Records from a collection:
· · ·

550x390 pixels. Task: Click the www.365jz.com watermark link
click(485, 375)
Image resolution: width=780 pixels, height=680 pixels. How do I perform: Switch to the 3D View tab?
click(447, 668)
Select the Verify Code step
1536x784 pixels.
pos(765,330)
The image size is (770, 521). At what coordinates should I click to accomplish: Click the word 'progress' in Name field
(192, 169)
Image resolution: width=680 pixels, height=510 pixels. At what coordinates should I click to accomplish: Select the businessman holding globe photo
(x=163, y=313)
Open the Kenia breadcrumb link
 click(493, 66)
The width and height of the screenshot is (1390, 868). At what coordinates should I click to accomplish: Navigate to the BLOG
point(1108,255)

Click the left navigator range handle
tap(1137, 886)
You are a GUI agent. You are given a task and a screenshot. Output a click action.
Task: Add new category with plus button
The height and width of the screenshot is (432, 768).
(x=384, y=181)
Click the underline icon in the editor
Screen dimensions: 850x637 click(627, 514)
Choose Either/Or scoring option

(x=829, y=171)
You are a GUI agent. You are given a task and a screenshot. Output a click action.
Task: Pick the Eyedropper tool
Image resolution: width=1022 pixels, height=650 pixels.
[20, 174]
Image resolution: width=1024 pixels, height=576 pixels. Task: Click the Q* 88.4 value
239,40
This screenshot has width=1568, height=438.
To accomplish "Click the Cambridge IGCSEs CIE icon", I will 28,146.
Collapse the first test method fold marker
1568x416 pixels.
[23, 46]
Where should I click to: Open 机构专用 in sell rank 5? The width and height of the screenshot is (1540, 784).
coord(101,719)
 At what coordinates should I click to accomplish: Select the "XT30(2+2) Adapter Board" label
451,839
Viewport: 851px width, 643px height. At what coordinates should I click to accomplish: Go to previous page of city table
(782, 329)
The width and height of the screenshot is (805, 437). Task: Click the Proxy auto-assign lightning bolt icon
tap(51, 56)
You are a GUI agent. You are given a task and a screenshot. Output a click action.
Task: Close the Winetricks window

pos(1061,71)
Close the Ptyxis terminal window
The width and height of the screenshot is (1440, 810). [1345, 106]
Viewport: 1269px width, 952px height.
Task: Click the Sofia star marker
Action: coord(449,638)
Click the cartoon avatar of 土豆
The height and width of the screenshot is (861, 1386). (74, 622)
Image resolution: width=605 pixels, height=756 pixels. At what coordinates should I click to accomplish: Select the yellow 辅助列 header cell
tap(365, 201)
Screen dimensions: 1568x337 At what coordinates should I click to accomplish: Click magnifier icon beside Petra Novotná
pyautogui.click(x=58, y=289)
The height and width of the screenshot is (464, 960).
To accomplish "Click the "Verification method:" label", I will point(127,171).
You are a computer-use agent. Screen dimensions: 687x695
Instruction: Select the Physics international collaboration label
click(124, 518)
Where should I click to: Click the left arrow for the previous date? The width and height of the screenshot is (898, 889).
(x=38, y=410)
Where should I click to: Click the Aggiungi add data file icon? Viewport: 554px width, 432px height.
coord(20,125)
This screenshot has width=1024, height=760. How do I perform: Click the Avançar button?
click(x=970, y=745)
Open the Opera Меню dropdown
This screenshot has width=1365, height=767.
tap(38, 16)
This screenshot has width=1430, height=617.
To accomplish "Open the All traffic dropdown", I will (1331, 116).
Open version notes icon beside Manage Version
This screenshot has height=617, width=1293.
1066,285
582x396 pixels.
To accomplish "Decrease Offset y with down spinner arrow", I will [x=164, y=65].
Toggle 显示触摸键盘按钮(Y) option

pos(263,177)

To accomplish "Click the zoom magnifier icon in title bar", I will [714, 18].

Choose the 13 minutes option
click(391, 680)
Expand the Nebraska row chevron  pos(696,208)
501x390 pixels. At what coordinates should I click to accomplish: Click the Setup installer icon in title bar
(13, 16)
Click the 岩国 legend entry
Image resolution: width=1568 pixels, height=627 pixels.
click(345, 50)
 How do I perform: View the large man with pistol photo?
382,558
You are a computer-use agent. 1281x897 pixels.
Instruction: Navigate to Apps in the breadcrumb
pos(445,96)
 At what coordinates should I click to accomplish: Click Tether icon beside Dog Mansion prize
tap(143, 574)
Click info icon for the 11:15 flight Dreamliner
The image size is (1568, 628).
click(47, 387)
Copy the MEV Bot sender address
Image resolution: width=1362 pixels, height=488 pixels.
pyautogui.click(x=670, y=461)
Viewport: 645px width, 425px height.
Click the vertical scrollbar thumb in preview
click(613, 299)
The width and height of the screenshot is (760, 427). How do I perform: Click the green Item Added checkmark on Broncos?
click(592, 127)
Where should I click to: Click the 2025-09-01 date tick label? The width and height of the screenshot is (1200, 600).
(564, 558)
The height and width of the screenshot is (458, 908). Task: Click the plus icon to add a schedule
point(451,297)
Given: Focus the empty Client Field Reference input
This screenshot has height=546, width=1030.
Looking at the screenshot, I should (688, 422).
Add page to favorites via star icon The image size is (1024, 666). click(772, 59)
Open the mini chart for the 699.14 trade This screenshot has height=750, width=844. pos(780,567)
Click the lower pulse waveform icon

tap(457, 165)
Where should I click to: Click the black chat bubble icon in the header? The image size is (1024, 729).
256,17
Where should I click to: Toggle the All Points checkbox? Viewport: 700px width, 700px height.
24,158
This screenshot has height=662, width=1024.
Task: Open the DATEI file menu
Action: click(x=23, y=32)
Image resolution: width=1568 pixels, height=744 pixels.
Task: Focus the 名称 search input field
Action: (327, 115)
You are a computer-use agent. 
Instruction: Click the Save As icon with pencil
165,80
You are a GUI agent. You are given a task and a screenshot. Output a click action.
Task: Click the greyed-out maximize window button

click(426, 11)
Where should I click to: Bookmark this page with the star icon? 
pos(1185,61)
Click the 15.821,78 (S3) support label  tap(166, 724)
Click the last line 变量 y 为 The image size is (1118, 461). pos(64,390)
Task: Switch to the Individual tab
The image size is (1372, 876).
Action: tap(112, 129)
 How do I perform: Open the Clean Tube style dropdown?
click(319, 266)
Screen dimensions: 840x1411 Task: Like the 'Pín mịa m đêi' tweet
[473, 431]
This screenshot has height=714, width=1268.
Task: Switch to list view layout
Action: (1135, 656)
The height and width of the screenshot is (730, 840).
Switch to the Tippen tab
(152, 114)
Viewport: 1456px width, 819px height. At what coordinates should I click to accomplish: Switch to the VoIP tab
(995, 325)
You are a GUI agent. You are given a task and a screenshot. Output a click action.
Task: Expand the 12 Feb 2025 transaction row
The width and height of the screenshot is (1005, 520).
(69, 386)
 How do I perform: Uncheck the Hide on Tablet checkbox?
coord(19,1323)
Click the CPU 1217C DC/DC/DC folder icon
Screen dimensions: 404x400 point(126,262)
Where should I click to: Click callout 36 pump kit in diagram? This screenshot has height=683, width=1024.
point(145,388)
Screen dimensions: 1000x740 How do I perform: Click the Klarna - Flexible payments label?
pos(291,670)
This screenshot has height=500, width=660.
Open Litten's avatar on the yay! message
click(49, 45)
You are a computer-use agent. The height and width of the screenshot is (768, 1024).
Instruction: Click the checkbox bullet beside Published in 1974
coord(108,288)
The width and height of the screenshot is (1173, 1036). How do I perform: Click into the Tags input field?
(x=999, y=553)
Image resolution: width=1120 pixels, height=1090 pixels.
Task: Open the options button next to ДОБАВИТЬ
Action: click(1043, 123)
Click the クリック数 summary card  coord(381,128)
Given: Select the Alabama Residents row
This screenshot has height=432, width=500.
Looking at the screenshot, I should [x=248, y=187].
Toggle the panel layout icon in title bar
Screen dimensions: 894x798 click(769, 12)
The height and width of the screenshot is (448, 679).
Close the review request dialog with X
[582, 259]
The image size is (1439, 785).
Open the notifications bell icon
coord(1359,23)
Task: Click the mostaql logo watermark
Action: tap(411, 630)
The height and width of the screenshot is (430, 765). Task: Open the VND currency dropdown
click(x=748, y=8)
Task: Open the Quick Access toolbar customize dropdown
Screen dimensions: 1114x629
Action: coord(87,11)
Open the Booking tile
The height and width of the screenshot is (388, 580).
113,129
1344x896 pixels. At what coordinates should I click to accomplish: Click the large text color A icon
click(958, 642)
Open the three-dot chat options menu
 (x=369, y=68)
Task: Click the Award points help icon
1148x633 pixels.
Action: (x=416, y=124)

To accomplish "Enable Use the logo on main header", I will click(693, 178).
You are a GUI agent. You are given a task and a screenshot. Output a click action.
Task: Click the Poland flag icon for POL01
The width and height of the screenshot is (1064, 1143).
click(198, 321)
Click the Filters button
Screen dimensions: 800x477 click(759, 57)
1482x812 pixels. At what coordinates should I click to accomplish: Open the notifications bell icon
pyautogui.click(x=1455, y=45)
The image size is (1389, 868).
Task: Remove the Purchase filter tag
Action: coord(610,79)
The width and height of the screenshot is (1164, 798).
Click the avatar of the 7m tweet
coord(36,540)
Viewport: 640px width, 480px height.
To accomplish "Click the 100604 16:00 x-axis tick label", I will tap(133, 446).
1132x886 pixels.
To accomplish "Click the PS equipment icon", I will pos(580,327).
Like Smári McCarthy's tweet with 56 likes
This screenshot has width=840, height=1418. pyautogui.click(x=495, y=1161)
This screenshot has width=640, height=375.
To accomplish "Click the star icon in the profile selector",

· · ·

Within the entries above, count each line holding the string "Expand". Give only the result.

▶ _RESULT OF THE TASK_
2